Le monstre Moloch, dieu de feu dévorant les enfants du peuple, a pris la place du monstre-créature, mi-homme mi-taureau, abandonné dans le dédale d’acier. Le dédale, l’usine, cette seconde Nature édifiée par la folie des hommes. Que nous enseigne cette commutation sémantique ? Peut-être la compassion avait-elle encore trop de place dans l’idée que Michaël Matthys se faisait de la bête claustrée, malheureuse victime, en fin de compte, de la folie des hommes et des dieux ? Il se pourrait que la réalité édifiante du site industriel lui ait interdit tout apitoiement, et la conscience de Michaël Matthys dut alors y voir plutôt l’ignoble monstre dévoreur de vie, osant jusqu’à braver la Loi de Yahvé. Sans doute dut-il sentir, dans l’antre métallique dévoreur d’acier, la palpitation d’une vie non pas contenue, comme le Minotaure à l’intérieur du labyrinthe, mais l’englobant tout entier, le dévorant ? Les hommes qui ont bâti ce Monstre, seconde Nature, ne se sont-ils pas rendus coupables de démiurgie, n’ont-ils pas, prométhées modernes, ourdi comme le Golem qui les dévora ? Doit-on les plaindre alors, ou les blâmer ?

Il ne semble pas en tout cas, malgré son thème identique, que ce soit la lecture du Moloch d’Alexandre Ivanovitch Kouprine qui ait orienté ce choix ; les dessinateurs de bandes dessinées ne lisent pas les chef-d’œuvres du roman réaliste russe.
Mais rassurons le lecteur, Moloch n’est pas un livre politique, il est bien mieux que cela : il est le long cheminement d’une conscience, un hommage, et quel plus beau tribut que ce magnifique poème pouvait-on offrir aux métallurgistes de Cockerill Sambre ! Ce que dit Michaël Matthys aux ouvriers de son Moloch, à ces pupilles de la terre carolorégienne jetés en pâture à la Bête, est aussi émouvant qu’une tirade du Général. Car le message du jeune Michaël n’est-il pas, in fine, aussi éclatant et magistral qu’un "Je vous ai compris !" ?

On pourra regretter encore la fâcheuse interprétation qu’une lecture trop rapide pourrait entraîner : la seconde Nature, d’origine démiurgique, l’usine, serait l’œuvre tragique des grands industriels qui, pour expier ce crime, durent assouvir l’énorme appétit de la Machine en lui offrant l’holocauste des vies d’innocents ouvriers, employés à produire l’acier destiné à consolider le monstre. On rencontre hélas ! encore de ces esprits égarés ou fanatisés pour qui, ingrats, nos fiers chevaliers d’Industrie visionnaires seraient des méchants.
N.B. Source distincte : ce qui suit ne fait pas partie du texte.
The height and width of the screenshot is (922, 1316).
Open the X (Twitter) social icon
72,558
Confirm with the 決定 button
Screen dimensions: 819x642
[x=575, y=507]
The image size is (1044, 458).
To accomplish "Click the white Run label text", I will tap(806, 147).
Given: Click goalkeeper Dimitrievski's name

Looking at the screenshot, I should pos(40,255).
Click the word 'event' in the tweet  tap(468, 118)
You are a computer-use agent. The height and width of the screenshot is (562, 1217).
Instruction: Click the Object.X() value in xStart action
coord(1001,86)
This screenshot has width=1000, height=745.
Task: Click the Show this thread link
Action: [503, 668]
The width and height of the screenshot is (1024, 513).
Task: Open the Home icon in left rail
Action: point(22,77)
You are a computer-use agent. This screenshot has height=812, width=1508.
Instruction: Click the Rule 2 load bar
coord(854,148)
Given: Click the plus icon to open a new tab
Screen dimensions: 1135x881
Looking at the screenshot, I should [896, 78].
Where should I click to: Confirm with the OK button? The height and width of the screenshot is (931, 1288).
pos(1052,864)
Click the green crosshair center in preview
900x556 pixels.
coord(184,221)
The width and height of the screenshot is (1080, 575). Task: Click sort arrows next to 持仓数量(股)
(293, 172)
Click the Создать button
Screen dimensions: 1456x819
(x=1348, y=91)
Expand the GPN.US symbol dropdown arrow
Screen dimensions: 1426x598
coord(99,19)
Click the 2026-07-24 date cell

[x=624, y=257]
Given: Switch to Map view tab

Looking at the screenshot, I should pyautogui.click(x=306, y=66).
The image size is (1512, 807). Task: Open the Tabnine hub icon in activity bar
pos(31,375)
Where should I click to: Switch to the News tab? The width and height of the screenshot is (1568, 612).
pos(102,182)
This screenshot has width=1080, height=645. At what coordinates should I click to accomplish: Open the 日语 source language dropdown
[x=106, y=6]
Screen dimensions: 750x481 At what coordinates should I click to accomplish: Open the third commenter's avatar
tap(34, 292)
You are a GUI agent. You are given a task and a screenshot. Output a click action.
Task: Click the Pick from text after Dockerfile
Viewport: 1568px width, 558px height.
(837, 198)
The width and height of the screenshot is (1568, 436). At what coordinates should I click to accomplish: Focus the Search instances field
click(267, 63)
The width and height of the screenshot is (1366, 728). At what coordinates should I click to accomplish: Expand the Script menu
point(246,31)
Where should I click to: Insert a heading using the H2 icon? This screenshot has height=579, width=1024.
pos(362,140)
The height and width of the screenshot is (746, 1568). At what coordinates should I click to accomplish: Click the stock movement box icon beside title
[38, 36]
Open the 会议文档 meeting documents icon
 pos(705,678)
Mais sachons dire à ceux qui vouèrent leur vie et leur argent à nous bâtir une vie de luxe et de volupté : merci !
Nous déplorerons encore que l’illettrisme soit la tare endémique des classes ouvrières et que semblable témoignage, si beau soit-il, touchera probablement bien peu les manouvriers, trop absorbés qu’ils sont à se griser ou à assener quelques justes corrections à leur conjointe infidèle.
MV. & XL.

 
 
 
 

MOLOCH | Michaël Matthys
96 pages | 22 EU | éditions FRMK
ISBN 2-930204-42-7
[site]

MOLOCH | Alexandre Kouprine
161 pages | Les Editions du Monde Nouveau – 1922
7,50 francs | ISBN néant

 
 
 
 

Errata

La récente relecture de Formes et Politique dans la bande dessinée (Peeters-Vrin – 1998), de notre collègue Jan Baetens, nous conduit à revoir l’appréciation que nous portions jusqu’alors sur la jeune création belge. L’une d’elle s’avançait sous le nom de "Fréon" et elle est aujourd’hui inclue au "Frémok", dans un nouvel esprit d’entreprise en quête de synergies. Une autre, moins connue mais non plus modeste, se fait appeler ridiculement "La 5e Couche", hommage baroque à une obscure théorie esthétique en vogue dans les effarantes "sixties".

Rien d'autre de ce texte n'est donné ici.